It was about 20 years ago that the Y2K problem had firms scrambling to fix the issue. At its core, it was a rather simple problem to fix. Firms just had to change a 2-digit year field to a 4-digit field. But the devil, as always, was in the details and firms struggled to understand how many applications they had, and where the date fields resided in their massive code base. Many Fortune 500 firms took 6-months or more just to get a listing of the applications that were potentially problematic.
Compared to the Y2K issue, the problems firms face with the General Data Protection Regulation (GDPR) are infinitely greater. In the appropriately titled The EU General Data Protection Regulation (GDPR): A Practical Guide (Springer 978-3319579580), authors Paul Voigt and Axel von dem Bussche have written a highly pragmatic guide that provides an excellent overview of the regulation, and how to ensure compliance with it.

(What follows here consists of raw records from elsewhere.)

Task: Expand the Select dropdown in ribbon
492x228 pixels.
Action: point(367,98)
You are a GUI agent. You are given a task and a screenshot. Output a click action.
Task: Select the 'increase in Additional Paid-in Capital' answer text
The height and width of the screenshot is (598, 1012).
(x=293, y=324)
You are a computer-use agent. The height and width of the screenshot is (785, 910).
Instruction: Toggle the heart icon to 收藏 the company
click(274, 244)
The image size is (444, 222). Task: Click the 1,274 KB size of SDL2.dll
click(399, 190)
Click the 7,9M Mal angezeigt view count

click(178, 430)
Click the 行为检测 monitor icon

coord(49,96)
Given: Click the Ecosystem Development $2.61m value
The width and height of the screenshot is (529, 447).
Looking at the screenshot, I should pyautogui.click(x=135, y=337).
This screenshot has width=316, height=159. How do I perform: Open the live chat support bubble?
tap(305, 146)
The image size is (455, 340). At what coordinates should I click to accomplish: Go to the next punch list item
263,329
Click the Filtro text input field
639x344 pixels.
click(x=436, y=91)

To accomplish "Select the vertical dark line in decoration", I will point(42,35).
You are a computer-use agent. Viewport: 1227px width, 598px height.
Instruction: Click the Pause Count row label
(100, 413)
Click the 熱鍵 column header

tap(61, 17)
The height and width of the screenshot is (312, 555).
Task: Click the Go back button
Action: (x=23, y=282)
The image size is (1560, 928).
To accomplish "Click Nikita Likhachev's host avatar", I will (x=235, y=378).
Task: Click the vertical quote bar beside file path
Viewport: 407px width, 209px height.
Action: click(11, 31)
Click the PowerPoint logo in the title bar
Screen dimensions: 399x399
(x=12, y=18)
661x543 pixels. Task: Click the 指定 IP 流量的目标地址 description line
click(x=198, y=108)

GDPR was put into effect in April 2016 and becomes enforceable on May 25, 2018. While the text of the regulation is freely available, it doesn’t lend itself to an easy read, or details on how to effectively execute it. In the book, the authors focus on the practical aspects of the regulation and show how to implement it in a methodical manner.
This book has a focus on practical implementation and the authors provide a large number of real-world examples to concretize the many concepts in the regulation.
For those that have not started their GDPR remediation efforts, there is a massive amount they need to do before the regulation goes live in 70 days. For anyone tasked with GDPR compliance, this is the book most people should have read some time ago.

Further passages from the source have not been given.